Fertighäuser sind ideal zum Energie sparen
Ebenso wichtig wie eine gut gedämmte Gebäudehülle, ist die Effizienz der verbauten Heiztechnik. „Bei einem Fertighaus wird die technische Ausstattung von Anfang an individuell auf die Konstruktion und ihre Dämmleistung sowie auf den Bedarf des Bauherrn abgestimmt. Da zumeist alle Bau- und Planungsleistungen aus einer Hand kommen, werden Schnittstellenprobleme vermieden“, so Windscheif. Besonders nachgefragt sind laut einer Branchenumfrage des BDF zukunftsfähige Technologien, die keine fossilen Brennstoffe verbrauchen. Mehr als 80 Prozent der Fertighaus-Bauherren entscheiden sich hiernach für eine Wärmepumpe. 70 Prozent wählen eine Lüftungsanlage mit Wärmerückgewinnung.

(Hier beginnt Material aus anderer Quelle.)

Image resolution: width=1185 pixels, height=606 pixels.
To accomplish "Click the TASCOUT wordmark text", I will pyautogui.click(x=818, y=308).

Noch einen Schritt weiter in Sachen Energieeffizienz und Umweltschutz gehen Bauherren, die ihren eigenen Strom erzeugen, speichern und nutzen. Mehr als jedes fünfte neue Fertighaus wird mit einer Photovoltaikanlage ausgestattet. Bei vielen weiteren sind die Anlagen vorinstalliert und können später fertiggestellt werden. 15 Prozent entscheiden sich für einen hauseigenen Stromspeicher und immerhin schon 2 Prozent nutzen eine eigene Ladeeinrichtung für das Elektroauto. „Viele neue Fertighäuser erzeugen mehr Energie in einem Jahr als ihre Bewohner in diesem Zeitraum für Kochen, Waschen & Co. benötigen. Sie setzen zudem voll auf Ökostrom und machen sich unabhängiger von den Preissteigerungen der Stromanbieter“, sagt der BDF-Sprecher und ergänzt: „Wer darüber hinaus bei der Heizung auf fossile Brennstoffe verzichtet, kann auch der CO2-Bepreisung locker entgegensehen.“
Zum Hintergrund: Die Bundesregierung hat in ihrem Klimaschutzplan eine Abgabe rechtskräftig verankert, die Energiekonzerne gemessen an der Menge ihrer verkauften fossilen Brennstoffe wie Öl, Gas und Braunkohle ab 2021 entrichten müssen. Diese Mehrkosten werden die Anbieter an den Endverbraucher weitergeben. „Wer dies vermeiden und lieber auf eigene Faust CO2 einsparen möchte, sollte sich schon beim Hausbau für erneuerbare Energieträger und effiziente Konstruktionen entscheiden, um einen wichtigen Beitrag zum Klimaschutz zu leisten“, schließt Windscheif.